This happened because someone—presumably not you—deleted the code.
Remember that merge does not mean make these the same. You tell Git:
git checkout somebranch
git merge anotherbranch
That doesn't mean make a new commit in somebranch
that exactly matches the last commit in anotherbranch
. Instead, this tells Git:
Find some commit at or before the tip of somebranch
, that's also at or before the tip of anotherbranch
. This commit that comes before either tip has to be on both branches, and should be the best common ancestor. Git calls this commit the merge base.

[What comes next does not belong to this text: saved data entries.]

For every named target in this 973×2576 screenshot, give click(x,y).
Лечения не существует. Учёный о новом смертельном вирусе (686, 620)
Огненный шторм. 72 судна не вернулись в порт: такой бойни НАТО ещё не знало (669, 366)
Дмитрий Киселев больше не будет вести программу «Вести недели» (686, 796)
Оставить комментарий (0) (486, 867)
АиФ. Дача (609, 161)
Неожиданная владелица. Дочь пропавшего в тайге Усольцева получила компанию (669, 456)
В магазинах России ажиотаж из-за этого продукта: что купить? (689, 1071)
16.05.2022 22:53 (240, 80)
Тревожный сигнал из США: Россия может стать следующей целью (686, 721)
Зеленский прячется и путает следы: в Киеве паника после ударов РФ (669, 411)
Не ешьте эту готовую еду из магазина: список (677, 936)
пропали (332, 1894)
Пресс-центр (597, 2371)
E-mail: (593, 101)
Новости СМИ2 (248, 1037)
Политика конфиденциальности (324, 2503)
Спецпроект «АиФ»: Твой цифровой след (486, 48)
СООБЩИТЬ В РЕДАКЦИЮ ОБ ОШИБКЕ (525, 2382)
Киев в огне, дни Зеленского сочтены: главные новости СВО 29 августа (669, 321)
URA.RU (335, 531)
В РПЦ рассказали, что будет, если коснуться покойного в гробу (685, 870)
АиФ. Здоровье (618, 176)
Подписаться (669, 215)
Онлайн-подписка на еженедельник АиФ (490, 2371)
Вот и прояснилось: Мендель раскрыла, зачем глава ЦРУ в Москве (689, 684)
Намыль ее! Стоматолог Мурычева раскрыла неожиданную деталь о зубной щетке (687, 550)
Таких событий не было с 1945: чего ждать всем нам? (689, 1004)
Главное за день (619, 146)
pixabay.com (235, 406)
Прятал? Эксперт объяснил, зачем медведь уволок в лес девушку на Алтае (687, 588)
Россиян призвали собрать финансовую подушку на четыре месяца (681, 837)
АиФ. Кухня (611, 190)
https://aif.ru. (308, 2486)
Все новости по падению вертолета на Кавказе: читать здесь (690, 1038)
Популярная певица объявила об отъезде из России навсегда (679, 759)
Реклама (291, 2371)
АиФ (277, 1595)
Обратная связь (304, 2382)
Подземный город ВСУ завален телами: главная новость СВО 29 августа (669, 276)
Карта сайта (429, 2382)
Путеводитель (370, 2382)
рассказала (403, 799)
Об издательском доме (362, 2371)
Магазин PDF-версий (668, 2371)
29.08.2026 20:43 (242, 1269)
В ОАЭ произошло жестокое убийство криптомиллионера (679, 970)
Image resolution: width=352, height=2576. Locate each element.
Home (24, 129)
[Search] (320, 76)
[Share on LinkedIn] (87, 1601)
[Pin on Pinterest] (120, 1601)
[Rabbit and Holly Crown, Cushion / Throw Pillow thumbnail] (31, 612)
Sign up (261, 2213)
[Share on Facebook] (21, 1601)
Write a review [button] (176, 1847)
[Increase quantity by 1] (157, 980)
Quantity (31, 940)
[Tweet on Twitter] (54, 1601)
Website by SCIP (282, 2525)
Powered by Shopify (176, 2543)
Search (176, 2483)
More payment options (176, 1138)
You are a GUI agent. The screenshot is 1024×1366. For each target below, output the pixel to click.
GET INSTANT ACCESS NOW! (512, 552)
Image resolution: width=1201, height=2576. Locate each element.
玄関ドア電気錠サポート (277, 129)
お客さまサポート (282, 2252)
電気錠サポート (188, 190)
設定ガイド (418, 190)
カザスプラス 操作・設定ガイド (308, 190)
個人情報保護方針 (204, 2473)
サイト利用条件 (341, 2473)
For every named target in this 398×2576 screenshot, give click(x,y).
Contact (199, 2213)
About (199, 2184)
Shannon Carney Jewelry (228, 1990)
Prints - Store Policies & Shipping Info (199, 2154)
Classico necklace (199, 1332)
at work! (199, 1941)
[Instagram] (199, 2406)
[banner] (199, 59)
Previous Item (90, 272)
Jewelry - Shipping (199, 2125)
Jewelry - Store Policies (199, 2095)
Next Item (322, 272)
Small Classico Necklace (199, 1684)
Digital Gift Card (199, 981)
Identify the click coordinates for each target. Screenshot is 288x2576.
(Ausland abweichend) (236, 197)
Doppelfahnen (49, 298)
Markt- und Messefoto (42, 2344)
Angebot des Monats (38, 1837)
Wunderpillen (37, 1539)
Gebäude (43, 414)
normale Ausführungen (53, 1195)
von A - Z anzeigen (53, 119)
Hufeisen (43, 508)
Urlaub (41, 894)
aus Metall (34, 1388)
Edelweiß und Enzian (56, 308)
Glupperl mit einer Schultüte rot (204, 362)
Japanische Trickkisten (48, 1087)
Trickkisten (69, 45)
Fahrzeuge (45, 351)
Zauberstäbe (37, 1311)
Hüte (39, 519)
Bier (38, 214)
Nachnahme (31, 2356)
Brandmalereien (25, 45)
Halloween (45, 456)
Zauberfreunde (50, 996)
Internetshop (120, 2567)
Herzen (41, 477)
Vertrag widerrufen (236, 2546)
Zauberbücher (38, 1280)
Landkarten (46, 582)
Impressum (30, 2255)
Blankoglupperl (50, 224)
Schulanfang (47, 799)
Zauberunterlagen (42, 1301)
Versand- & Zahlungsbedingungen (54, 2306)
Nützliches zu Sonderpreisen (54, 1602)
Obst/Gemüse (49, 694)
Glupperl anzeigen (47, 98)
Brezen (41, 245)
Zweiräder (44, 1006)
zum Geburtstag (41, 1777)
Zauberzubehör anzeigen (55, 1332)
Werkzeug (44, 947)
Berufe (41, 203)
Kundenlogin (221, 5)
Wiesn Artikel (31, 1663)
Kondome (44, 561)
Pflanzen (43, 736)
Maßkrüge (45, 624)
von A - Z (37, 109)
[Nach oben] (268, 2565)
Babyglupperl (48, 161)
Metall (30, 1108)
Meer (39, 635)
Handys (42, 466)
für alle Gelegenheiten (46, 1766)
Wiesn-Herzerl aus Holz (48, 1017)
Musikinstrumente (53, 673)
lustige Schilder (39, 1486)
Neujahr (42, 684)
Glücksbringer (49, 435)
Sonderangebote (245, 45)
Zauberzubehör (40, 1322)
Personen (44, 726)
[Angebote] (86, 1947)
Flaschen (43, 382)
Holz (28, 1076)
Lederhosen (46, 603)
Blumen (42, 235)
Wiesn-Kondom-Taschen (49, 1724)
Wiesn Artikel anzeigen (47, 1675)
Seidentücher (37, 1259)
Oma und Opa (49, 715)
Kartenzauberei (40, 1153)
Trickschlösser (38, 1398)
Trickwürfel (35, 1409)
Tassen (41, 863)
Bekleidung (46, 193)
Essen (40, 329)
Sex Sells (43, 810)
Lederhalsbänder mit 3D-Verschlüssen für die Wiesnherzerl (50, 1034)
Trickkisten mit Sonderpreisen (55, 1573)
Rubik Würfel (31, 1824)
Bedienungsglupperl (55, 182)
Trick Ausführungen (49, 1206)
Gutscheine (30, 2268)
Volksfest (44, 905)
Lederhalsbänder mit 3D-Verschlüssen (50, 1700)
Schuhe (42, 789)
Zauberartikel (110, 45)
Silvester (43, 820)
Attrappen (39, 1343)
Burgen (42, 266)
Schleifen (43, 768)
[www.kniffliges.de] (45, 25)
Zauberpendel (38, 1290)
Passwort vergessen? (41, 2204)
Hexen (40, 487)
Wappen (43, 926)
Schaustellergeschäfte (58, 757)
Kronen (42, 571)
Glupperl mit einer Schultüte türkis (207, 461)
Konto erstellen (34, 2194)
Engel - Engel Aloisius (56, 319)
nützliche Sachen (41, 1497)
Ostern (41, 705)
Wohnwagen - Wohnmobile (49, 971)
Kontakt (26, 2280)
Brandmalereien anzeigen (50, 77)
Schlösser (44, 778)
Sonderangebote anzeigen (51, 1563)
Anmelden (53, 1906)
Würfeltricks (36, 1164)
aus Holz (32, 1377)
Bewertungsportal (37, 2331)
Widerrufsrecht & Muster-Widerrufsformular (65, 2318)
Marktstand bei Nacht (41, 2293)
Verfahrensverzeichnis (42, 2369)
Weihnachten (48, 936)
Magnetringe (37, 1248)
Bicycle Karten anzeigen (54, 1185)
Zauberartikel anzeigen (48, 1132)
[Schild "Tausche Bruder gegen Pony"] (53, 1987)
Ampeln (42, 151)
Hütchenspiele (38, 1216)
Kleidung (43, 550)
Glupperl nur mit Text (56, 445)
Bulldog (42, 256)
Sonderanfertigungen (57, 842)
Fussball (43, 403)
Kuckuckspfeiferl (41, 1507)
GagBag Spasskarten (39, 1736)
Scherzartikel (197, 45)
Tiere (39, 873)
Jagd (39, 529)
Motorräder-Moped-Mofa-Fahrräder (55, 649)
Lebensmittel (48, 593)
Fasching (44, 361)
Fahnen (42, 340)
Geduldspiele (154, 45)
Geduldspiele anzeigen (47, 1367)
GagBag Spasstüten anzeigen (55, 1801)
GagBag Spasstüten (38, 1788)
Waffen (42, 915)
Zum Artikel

Now that we know that whoever made somebranch
—perhaps us—started with commit B (for base), and whoever made anotherbranch
(maybe this was us instead) also started with commit B, compare commit B to the tip of somebranch
to see what we/they changed. Then, compare B to the tip of anotherbranch
to see what they/we changed.
The merge now combines these two sets of changes. For the merge to have decided that file somedir/somepackage.java
should be deleted, the change from B to one tip must have been: do nothing at all. The change from B to the other tip must have been: delete file somedir/somepackage.java
. The combination of these two changes is obvious: delete the file!
Hence, the correct merge result—the combination of the change made by person S on somebranch
who said delete the file, and the non-change by person A on anotherbranch
who didn't say anything at all—is to delete the file, and Git did that. (Or, if I have the two branches swapped, it doesn't matter: that's still the automatically-right result. It's right for Git even if, by your smarter-than-Git human evaluation, it's wrong.)
The file is still complete, whole and intact, in one of the two commits just before the merge, and also in the merge-base commit. (It's obviously non-existent in the other.) Just extract it from any commit that has it. Those commits still exist, and still hold all their files in their committed state, forever: that's why you have a version control system, so as to hold everything everyone ever did.
Getting a file back
To get the file with path P from commit H (where H
is some commit hash such as a123456
), run:
git checkout H -- P
e.g., git checkout a123456 -- somedir/somepackage.java
. This will extract the copy that's in the commit, placing that copy into your index (ready for your next commit) and your work-tree (ready for you to view it).